There is increasing evidence that who you surround yourself with is having effects on you far beyond the shame of just being seen socially with a “serial repeater” or an ass-grabber.
Happiness, it turns out, is infectious. So is misery, obesity, alcoholism, drug dependence, and a cornucopia of positive and negative attributes we pass on from one person to the next in our daily interactions. According to a Harvard University study conducted over 50 years and including some 15,000 subjects, you are 57% more likely to become obese if your friends become obese. In fact, the study suggests that it even skips degrees of separation. You are 20% more likely to become obese if the friends of your friends become obese. I won’t quote the entire missive, but this applies fairly consistently across the board for everything from personal habits to the way we think and perceive.

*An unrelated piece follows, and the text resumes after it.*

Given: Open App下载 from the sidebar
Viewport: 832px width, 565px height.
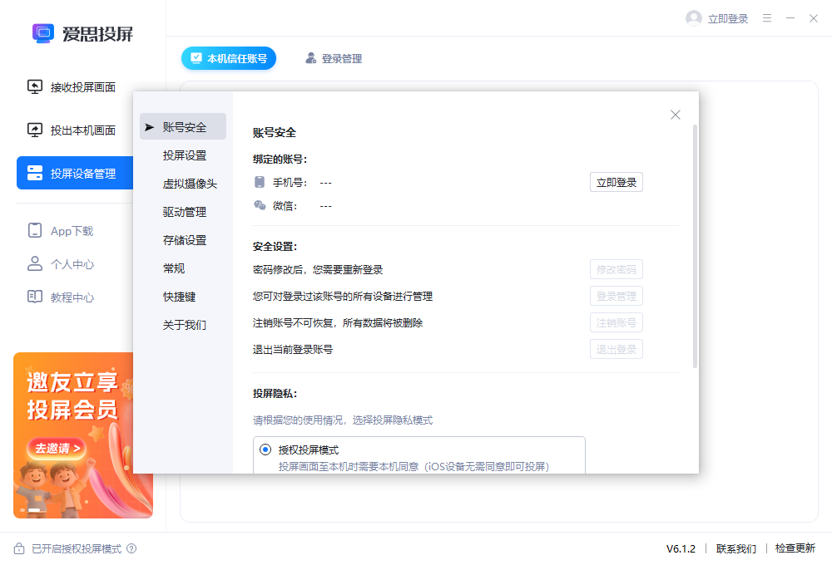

We catch everything from viruses to concepts. The more integrated we become and the tighter the links between us, the greater the risk we will pass them on pandemically and exponentially among us at an ever increasing rate.
Avoiding the consumption of paint chips, or even frequent hand washing is no longer enough. Wearing protection for every encounter is admirable, but all the purell in the world can’t help you in a day and age where you can sit down and catch stupid merely by touching your handheld.
It’s “6 degrees of Kevin Bacon” on a global scale; we are all connected by ever diminishing degrees of separation. The internet and social networking sites in particular have simplified and expedited the transfer of information, everything from the profound to the inane can now be shared across the interverse at the speed of light (this blog being no exception) rendering us exposed to the inner most thoughts and brunch menus of all we “befriend” at the brush of a keystroke.
The television has been dumbing us down for generations and I won’t debate that the options today can be far healthier, but these are our friends, and in theory we actually listen to them. With ever expanding peer groups, we are now capable of maintaining “relationships” with people we would normally have long forgotten and often for good reason. It’s nice to see what they’re up to… See pictures of their families. But occasionally I’m forced to ask where it will all end.
The free transfer of thoughts and ideas is a tremendous thing with earth shaking implications, I might even imply if used properly it could literally unite us and save the world (or at least the humans).
Or it could have a quite different effect.
I’m of course dramatizing this a bit for the sake of entertainment, but I’m also culling my friends list as we speak.